München, Bayerische Staatsoper, Boris Godunow von Modest Mussorgsky, IOCO Kritik, 16.05.2016



Boris Godunow: Zaristisches Drama, zeitlos inszeniert
Von Modest Mussorgsky nach Alexander Puschkin
Das von Gewalt und Verrohung gezeichnete Drama über den russischen Zaren Boris Godunow (1552 – 1605) veröffentlichte Alexander Sergejewitsch Puschkin in 1831. Modest Mussorgsky zeichnet 1870 in seinem "musikalischen Volksdrama" Boris Godunow Verzweiflung und Leiden des russischen Volkes; tiefe Streicher, Basstuba, Bassklarinette und Posaunen wogen mit Harfen, aber beständig in düsterem h-Moll.

Calixto Bieito, Regisseur dieser Boris Godunow Produktion besitzt den Ruf als sicherer Garant von Skandal-Inszenierungen. In München folgte er diesem Ruf nicht. Sein Boris Godunow ist modern neutral, Bezüge zu Russland gehen unter. Die Manipulation des Volkes und Korruption durch herrschende Schichten, in zeitlosem Kontext, ist Fokus der Bieito Inszenierung; ohne sichtbaren Bezug auf das alt-zaristische Russland. Doch ungefähre, moderne Bezüge auf ein geknechtetes Volk führen schnell in emotionale Leeren. So hängen die konkreten Heute-Nachrichten das Bühnengeschehen im Nationaltheater an Intensität ab. Doch Mussorgskys schwere h-Moll Komposition verführt den Besucher, die Tiefen von Puschkins Dichtung in zeitlosem Gewand zu erkunden. Dann jedoch wird die Münchner Inszenierung in sieben massiven Bildern (Bühne Rebecca Ringst, Kostüme Ingo Krügler), ohne Pause, zu einem Ereignis voller Spannung und Dramatik.
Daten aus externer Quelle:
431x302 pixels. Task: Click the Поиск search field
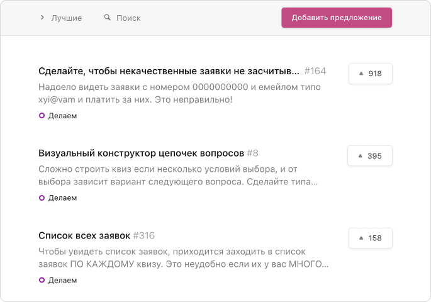coord(128,18)
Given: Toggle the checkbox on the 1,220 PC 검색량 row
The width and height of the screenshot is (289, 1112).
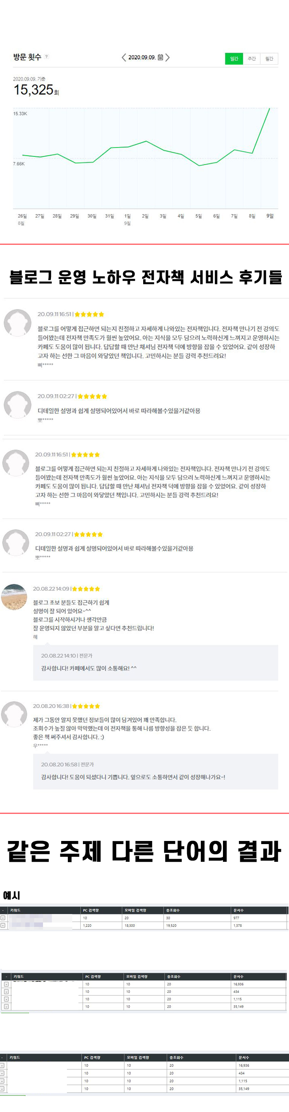Looking at the screenshot, I should point(3,926).
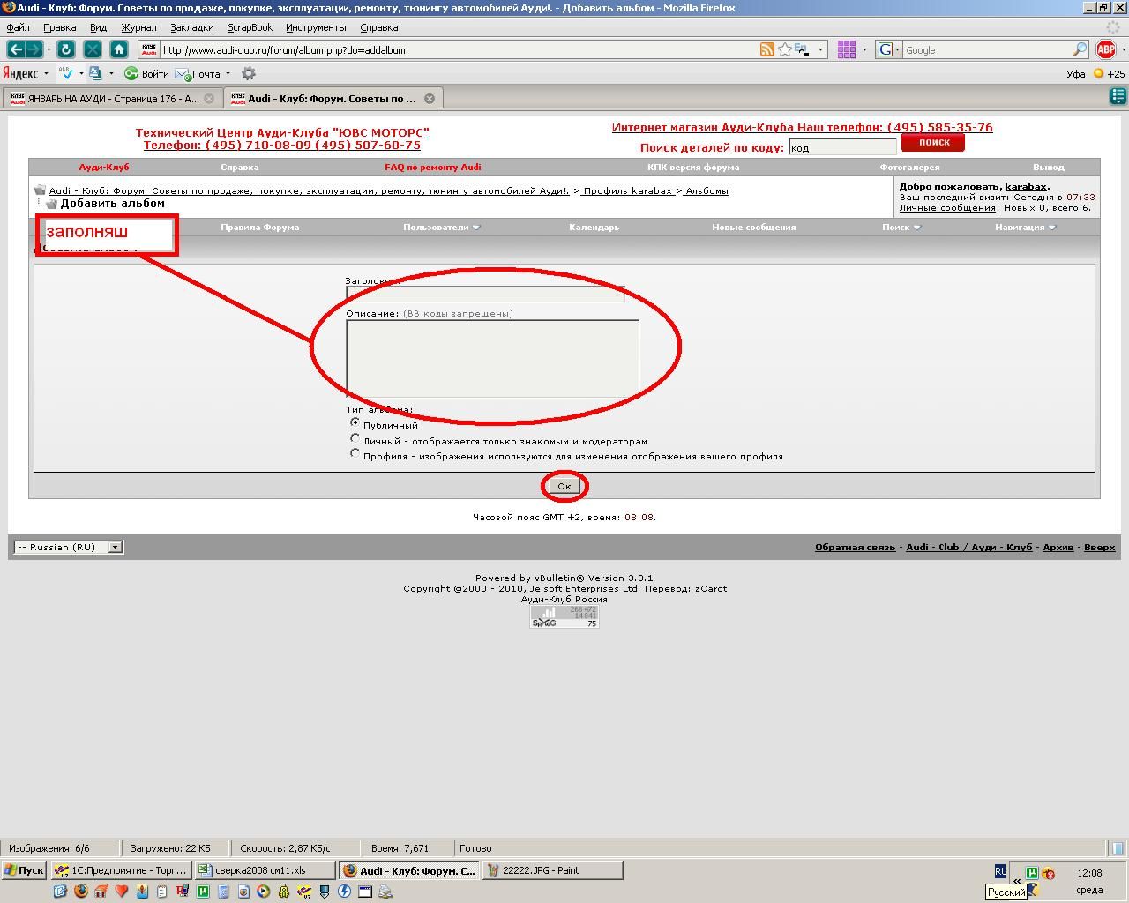Viewport: 1129px width, 903px height.
Task: Open the Закладки menu
Action: point(191,27)
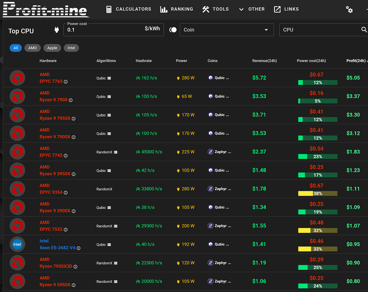This screenshot has height=292, width=368.
Task: Click info icon next to EPYC 7763
Action: click(66, 82)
Nikititsch, Oberpolizist (Friedmann Röhlig) und hochgerüsteten Polizisten prügeln im ersten Bild energisch und brutal die Masse Volk. Der noch unentschlossene Boris Godunow (Alexander Tsymbaluk) soll sich zum neuen Zaren krönen zu lassen. Den nach Einfluss strebendenden Hintermänner versprechen sich, dass Boris Godunow ein manipulierbarer, nicht zu starker Zar zu werde. Es wird mit großem Chor und Extrachor = Volk, mit Orchester, Posaunen und Glocken musikalisch mitreißende Überzeugungsarbeit geleistet. Ist doch die Freude über den neuen Zaren groß und auch die Hoffnung auf ein besseres Leben. Dazu gilt es auch die Bojaren in Schach zu halten.

Zar Boris thront mit großem wohl timbrierten Baß und eindrucksvoller Leidensfähigkeit während der mächtigen Krönungsszene auf einer Tribüne über seinem Volk: Dem will er nur Gutes, was jedoch nicht immer gelingt. In seinen Gemächern, tröstet er seine durch den Verlust des Verlobten depressiv gewordene Tochter Xenia (Eri Nakamura) und beklagt das Versagen seiner Politik. Der alles hörende, wissende Fürst Schuiskij (Boris Pinkhasovich) stört mit höhnischen Tenor. Er berichtet von einem Ursurpator, der sich als rechtmäßiger Zar Dimitri ausgebe und bereits eine größere Anhängerschaft um sich herum versammelt. Obwohl der Fürst beteuert, dass Dimitri wirklich tot sei, quälen Boris Gewissensbisse. Boris weiß resignierend um seine Schuld, aber ist nicht kaltblütig genug sie zu übergehen. Er erscheint von Krankheit gezeichnet im Parlament und erlebt dort, wie die Bojaren über einander herfallen und, ganz neuzeitlich, mit einem Koffer Geldscheine beruhigt werden. Handlanger Pimen (Ain Anger) und Mitjucha (Tareq Nazmi) stehen dem Fürsten zu Diensten. Auch hier wird Boris mit seinem Verbrechen konfrontiert. Der verstorbenen Zar Dimitri ist auch im Parlament gegenwärtig. Zu viel für Boris Godunow, er bricht zusammen und stirbt. Der falsche Dimitri erstickt seine Kinder und die Schankwirtin erschießt einen Polizisten.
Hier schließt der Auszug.